## AIM OF THE EXERCISE
Copy out only the span from the line with "Open the Contatti" to the end of the data, both ends kept, word for word.

*** Opening DATASET ENTRIES ***

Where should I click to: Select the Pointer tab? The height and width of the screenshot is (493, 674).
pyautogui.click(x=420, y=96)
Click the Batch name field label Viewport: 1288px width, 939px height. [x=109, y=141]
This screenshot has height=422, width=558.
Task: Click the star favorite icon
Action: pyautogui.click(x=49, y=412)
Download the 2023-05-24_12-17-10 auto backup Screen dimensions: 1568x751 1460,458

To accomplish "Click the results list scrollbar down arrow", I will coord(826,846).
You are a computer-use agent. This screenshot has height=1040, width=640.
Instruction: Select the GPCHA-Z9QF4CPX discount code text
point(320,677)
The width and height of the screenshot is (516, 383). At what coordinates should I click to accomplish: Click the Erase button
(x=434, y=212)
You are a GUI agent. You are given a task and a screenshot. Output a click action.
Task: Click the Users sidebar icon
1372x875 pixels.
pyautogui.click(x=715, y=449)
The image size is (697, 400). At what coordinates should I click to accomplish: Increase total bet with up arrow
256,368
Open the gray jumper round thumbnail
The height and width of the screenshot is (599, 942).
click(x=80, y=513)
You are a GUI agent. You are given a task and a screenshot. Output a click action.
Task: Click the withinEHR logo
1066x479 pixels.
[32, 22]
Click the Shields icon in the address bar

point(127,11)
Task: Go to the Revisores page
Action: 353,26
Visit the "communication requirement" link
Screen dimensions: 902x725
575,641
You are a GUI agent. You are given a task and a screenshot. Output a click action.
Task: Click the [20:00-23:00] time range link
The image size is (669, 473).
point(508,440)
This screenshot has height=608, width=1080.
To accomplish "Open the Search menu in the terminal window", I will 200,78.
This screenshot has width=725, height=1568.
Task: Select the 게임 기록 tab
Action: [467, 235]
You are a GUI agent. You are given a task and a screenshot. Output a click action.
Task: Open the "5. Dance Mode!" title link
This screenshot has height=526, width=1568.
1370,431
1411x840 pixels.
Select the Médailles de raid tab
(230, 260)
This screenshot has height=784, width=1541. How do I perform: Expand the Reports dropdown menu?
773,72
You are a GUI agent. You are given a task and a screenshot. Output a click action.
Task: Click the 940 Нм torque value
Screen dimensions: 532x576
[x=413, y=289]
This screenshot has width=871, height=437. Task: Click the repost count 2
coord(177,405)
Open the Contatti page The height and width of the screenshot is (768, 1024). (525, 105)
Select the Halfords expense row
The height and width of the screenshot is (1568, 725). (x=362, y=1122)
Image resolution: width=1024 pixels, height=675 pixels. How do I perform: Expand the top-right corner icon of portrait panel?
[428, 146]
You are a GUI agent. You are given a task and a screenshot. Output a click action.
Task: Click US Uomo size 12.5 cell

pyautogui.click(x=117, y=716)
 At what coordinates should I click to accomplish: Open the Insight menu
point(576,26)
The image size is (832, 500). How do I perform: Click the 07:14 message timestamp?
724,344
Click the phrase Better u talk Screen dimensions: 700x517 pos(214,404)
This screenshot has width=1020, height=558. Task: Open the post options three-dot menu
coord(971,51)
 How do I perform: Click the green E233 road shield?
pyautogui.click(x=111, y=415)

*** Closing DATASET ENTRIES ***

## RESPONSE TO THIS TASK
Open the Contatti page The height and width of the screenshot is (768, 1024). (525, 105)
Select the Halfords expense row
The height and width of the screenshot is (1568, 725). (x=362, y=1122)
Image resolution: width=1024 pixels, height=675 pixels. How do I perform: Expand the top-right corner icon of portrait panel?
[428, 146]
You are a GUI agent. You are given a task and a screenshot. Output a click action.
Task: Click US Uomo size 12.5 cell

pyautogui.click(x=117, y=716)
 At what coordinates should I click to accomplish: Open the Insight menu
point(576,26)
The image size is (832, 500). How do I perform: Click the 07:14 message timestamp?
724,344
Click the phrase Better u talk Screen dimensions: 700x517 pos(214,404)
This screenshot has width=1020, height=558. Task: Open the post options three-dot menu
coord(971,51)
 How do I perform: Click the green E233 road shield?
pyautogui.click(x=111, y=415)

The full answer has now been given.